米国は4月第3週、ロシア原油販売に関連する一部取引を1か月さらに許可した。ウクライナは、この決定がロシアの戦争資金源を生かしていると強く批判した。ゼレンスキー大統領も公に不満を語った。 ウクライナは、西側がより強く動かないため、直接ロシアの製油施設を攻撃する方向へさらに進んだ。狙いは、ロシアが石油を売って稼ぐ金と軍用燃料の供給を一緒に揺さぶることだ。米国はエネルギー市場の不安を心配し、ウクライナは戦争資金の遮断のほうがもっと急ぐべきだと見ている。 この対立はウクライナとロシアだけの問題ではない。ロシアの石油供給が揺らげば国際原油価格が上がることがあり、そうなると韓国のような輸入国もすぐ影響を受ける。だからこのニュースは戦争ニュースであると同時に、エネルギーと物価のニュースでもある。
원문 보기表向きは矛盾でも、実は同じ計算でした
今回のニュースがややこしい理由はまさにそこです。米国はロシアを制裁すると言いながらも、原油販売関連の一部取引を30日さらに整理する時間を与え、ウクライナはそれを見て『いや、今戦争資金源をなぜもっと開いてやるのか』と怒ったんです。

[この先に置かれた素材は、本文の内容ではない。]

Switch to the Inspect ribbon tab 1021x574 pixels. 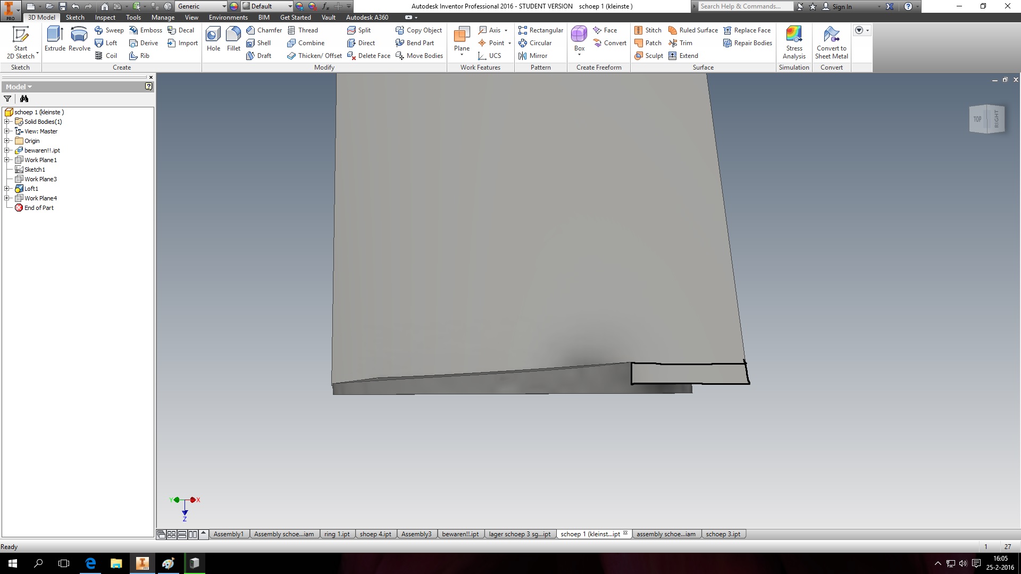tap(105, 17)
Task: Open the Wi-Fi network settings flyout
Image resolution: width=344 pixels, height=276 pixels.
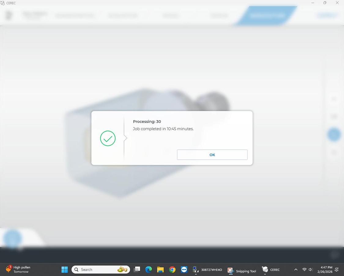Action: [304, 270]
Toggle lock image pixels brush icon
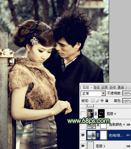The image size is (131, 149). pos(97,101)
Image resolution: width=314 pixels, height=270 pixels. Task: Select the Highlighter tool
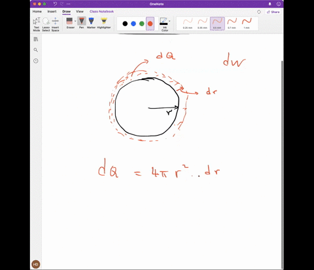pos(104,23)
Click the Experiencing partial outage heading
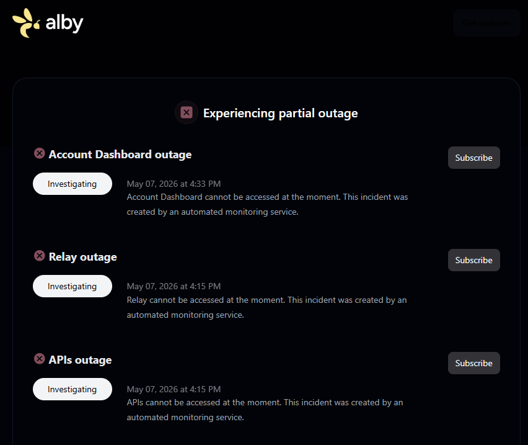This screenshot has width=528, height=445. [x=280, y=114]
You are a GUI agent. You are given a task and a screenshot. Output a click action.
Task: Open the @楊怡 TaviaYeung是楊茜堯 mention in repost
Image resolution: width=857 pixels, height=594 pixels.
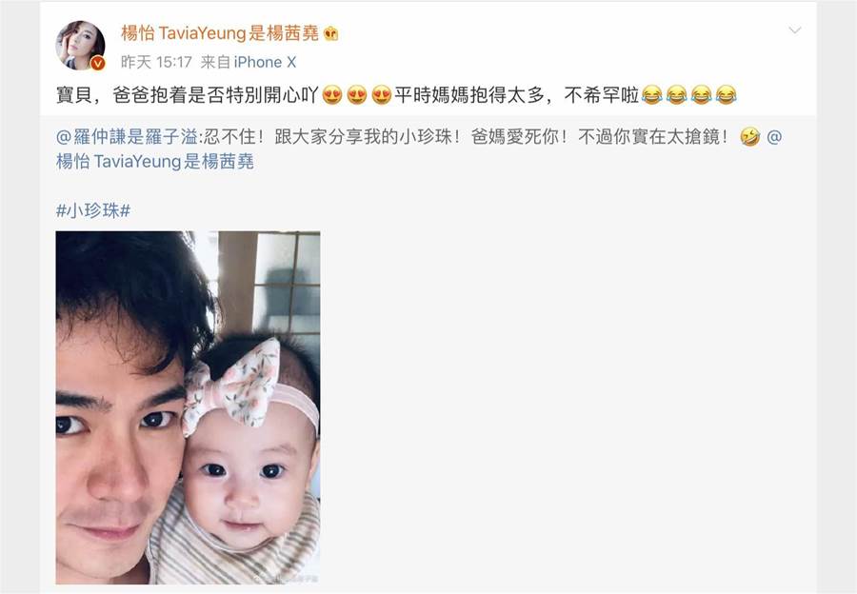[154, 161]
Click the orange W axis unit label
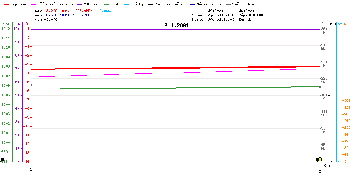 [345, 23]
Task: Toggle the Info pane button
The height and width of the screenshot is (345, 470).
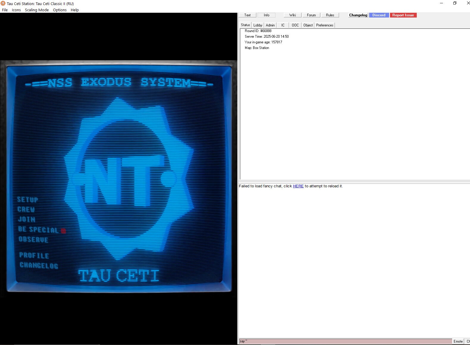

でも、米国が見ていたのは戦争の正義感だけではありませんでした。ロシア産原油が突然市場から大きく抜けると国際原油価格が跳ね、その衝撃は欧州はもちろん、韓国・日本のような輸入国の物価まで広がりうるでしょう。だから米国は、ロシアの収益は削りつつ、世界市場の供給は完全には切らないという、とても難しい綱渡りをしてきたのです。
反対に、ウクライナでは時間の流れが違います。制裁は発表され、執行され、効果が現れるまで長くかかりますが、ドローンは今夜飛んでいって明日の朝には製油所を燃やすことができます。だから今回の場面は『米国が優柔不断だ』という話というより、市場安定の論理と戦争当事国の論理が真正面から衝突した瞬間に近いです。
米国は原油価格の急騰を避けようとし、ウクライナはロシアの資金源をもっと早く断ちたかったのです。
同じロシア制裁をめぐっても、『世界市場』と『戦争の現場』がそれぞれ違う答えを出したのです。
米国が同時に守ろうとした二つ
| 項目 | ロシア収益への圧力 | 世界エネルギー市場の安定 |
|---|---|---|
| 核心目標 | ロシアが戦争で稼ぐ金を減らすこと | 国際原油価格の急騰と供給ショックを防ぐこと |
| 主な手段 | 制裁、価格上限制、金融・保険の制限 | 一般許可、すでに船積みされた物量の一時的な整理 |
| なぜ例外を置くのか | 効果は維持しつつ、迂回コストを高めるため | 海運・保険・決済が一度に止まる混乱を避けるため |
| 期待される効果 | ロシアの輸出収益性の悪化 | 市場供給の維持、原油価格の急騰防止 |
| ウクライナが見る問題 | 圧力が十分ではない | 結局、ロシアに時間を稼がせる措置のように見える |
なぜ今ちょうど30日をもっと与えたのだろうか
市場の雰囲気がすでに揺れている時は、ロシアの物量を急いでさらに絞ると、原油価格がもっと大きく跳ねることがあります。
ロシアにとって石油はただの輸出品ではなく、戦争の現金の窓口です
私たちは『ロシアの石油をなぜあんなにしつこく見るの?』と思うことがありますよね。理由は簡単です。石油とガスがロシア連邦予算の約 30% 前後を支えているからです。国の家計のほぼ3分の1がここから出るという意味なので、このお金はただの企業売上ではなく、国家運営費であり戦争費用でもあります。
実際にロシアは全面侵攻後、2025年 2月までに化石燃料輸出で約 8,470億 ユーロを稼ぎ、侵攻3年目だけでも 2,420億 ユーロを稼ぎました。そのうち原油と石油製品が大部分でした。簡単に言うと、ロシアの戦争経済の心臓はまだエネルギー輸出で動いているということです。
もちろん、制裁がまったく効果がないわけではありません。収入は減り、値引き販売も増えました。でも核心は、『少なく稼がせること』と『稼げなくすること』は違うということです。今までの制裁はロシアを苦しめはしたものの、戦争を止めるほど現金の流れを完全には断てなかったという側により近いです。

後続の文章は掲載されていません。